Print every entry exactly as written.

• **DATA UNDER STUDY**:
----------
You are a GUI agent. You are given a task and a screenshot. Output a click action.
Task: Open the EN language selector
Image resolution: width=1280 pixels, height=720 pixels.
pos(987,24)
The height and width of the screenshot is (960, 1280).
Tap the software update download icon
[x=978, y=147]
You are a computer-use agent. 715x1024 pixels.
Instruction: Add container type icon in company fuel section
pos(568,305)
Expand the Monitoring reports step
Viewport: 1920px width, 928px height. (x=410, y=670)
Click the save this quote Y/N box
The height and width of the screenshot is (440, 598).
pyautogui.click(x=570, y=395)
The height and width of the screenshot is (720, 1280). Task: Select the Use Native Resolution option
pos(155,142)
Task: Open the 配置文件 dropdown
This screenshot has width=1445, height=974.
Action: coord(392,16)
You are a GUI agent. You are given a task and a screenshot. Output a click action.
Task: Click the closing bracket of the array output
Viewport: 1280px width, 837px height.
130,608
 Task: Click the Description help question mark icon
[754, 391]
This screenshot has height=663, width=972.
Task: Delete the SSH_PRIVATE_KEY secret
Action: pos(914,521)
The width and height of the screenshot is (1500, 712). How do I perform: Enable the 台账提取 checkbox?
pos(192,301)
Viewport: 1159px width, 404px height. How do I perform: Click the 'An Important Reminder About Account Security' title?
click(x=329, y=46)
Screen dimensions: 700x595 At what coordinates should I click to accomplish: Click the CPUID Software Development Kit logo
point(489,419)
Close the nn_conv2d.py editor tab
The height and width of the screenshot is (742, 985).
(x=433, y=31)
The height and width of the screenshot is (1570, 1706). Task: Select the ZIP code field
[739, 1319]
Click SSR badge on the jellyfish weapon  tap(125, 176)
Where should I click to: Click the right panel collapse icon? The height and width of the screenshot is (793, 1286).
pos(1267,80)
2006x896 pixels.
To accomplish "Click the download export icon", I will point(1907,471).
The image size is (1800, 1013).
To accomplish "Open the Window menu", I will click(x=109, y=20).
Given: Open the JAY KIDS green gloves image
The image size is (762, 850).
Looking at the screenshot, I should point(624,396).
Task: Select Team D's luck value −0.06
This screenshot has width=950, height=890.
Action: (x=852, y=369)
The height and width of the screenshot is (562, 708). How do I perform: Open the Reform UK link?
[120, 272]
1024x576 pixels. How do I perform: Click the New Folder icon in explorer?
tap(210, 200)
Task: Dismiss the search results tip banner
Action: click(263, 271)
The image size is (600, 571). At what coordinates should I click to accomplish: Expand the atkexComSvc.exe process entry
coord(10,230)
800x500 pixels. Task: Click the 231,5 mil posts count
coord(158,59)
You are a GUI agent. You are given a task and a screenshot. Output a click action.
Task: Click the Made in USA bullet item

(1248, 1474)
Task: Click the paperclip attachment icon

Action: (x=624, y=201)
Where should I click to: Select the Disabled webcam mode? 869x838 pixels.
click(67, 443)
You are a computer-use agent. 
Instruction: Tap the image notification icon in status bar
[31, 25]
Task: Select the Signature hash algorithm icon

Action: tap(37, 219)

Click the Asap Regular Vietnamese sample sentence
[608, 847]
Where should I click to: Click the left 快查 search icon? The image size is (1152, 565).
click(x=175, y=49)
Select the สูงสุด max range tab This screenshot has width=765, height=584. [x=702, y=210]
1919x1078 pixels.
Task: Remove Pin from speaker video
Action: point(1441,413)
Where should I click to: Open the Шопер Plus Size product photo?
----------
• **EXERCISE ANSWER**:
You are a GUI agent. You are given a task and a screenshot. Output a click action.
Task: Open the EN language selector
Image resolution: width=1280 pixels, height=720 pixels.
pos(987,24)
The height and width of the screenshot is (960, 1280).
Tap the software update download icon
[x=978, y=147]
You are a computer-use agent. 715x1024 pixels.
Instruction: Add container type icon in company fuel section
pos(568,305)
Expand the Monitoring reports step
Viewport: 1920px width, 928px height. (x=410, y=670)
Click the save this quote Y/N box
The height and width of the screenshot is (440, 598).
pyautogui.click(x=570, y=395)
The height and width of the screenshot is (720, 1280). Task: Select the Use Native Resolution option
pos(155,142)
Task: Open the 配置文件 dropdown
This screenshot has width=1445, height=974.
Action: coord(392,16)
You are a GUI agent. You are given a task and a screenshot. Output a click action.
Task: Click the closing bracket of the array output
Viewport: 1280px width, 837px height.
130,608
 Task: Click the Description help question mark icon
[754, 391]
This screenshot has height=663, width=972.
Task: Delete the SSH_PRIVATE_KEY secret
Action: pos(914,521)
The width and height of the screenshot is (1500, 712). How do I perform: Enable the 台账提取 checkbox?
pos(192,301)
Viewport: 1159px width, 404px height. How do I perform: Click the 'An Important Reminder About Account Security' title?
click(x=329, y=46)
Screen dimensions: 700x595 At what coordinates should I click to accomplish: Click the CPUID Software Development Kit logo
point(489,419)
Close the nn_conv2d.py editor tab
The height and width of the screenshot is (742, 985).
(x=433, y=31)
The height and width of the screenshot is (1570, 1706). Task: Select the ZIP code field
[739, 1319]
Click SSR badge on the jellyfish weapon  tap(125, 176)
Where should I click to: Click the right panel collapse icon? The height and width of the screenshot is (793, 1286).
pos(1267,80)
2006x896 pixels.
To accomplish "Click the download export icon", I will point(1907,471).
The image size is (1800, 1013).
To accomplish "Open the Window menu", I will click(x=109, y=20).
Given: Open the JAY KIDS green gloves image
The image size is (762, 850).
Looking at the screenshot, I should point(624,396).
Task: Select Team D's luck value −0.06
This screenshot has width=950, height=890.
Action: (x=852, y=369)
The height and width of the screenshot is (562, 708). How do I perform: Open the Reform UK link?
[120, 272]
1024x576 pixels. How do I perform: Click the New Folder icon in explorer?
tap(210, 200)
Task: Dismiss the search results tip banner
Action: click(263, 271)
The image size is (600, 571). At what coordinates should I click to accomplish: Expand the atkexComSvc.exe process entry
coord(10,230)
800x500 pixels. Task: Click the 231,5 mil posts count
coord(158,59)
You are a GUI agent. You are given a task and a screenshot. Output a click action.
Task: Click the Made in USA bullet item

(1248, 1474)
Task: Click the paperclip attachment icon

Action: (x=624, y=201)
Where should I click to: Select the Disabled webcam mode? 869x838 pixels.
click(67, 443)
You are a computer-use agent. 
Instruction: Tap the image notification icon in status bar
[31, 25]
Task: Select the Signature hash algorithm icon

Action: tap(37, 219)

Click the Asap Regular Vietnamese sample sentence
[608, 847]
Where should I click to: Click the left 快查 search icon? The image size is (1152, 565).
click(x=175, y=49)
Select the สูงสุด max range tab This screenshot has width=765, height=584. [x=702, y=210]
1919x1078 pixels.
Task: Remove Pin from speaker video
Action: point(1441,413)
Where should I click to: Open the Шопер Plus Size product photo?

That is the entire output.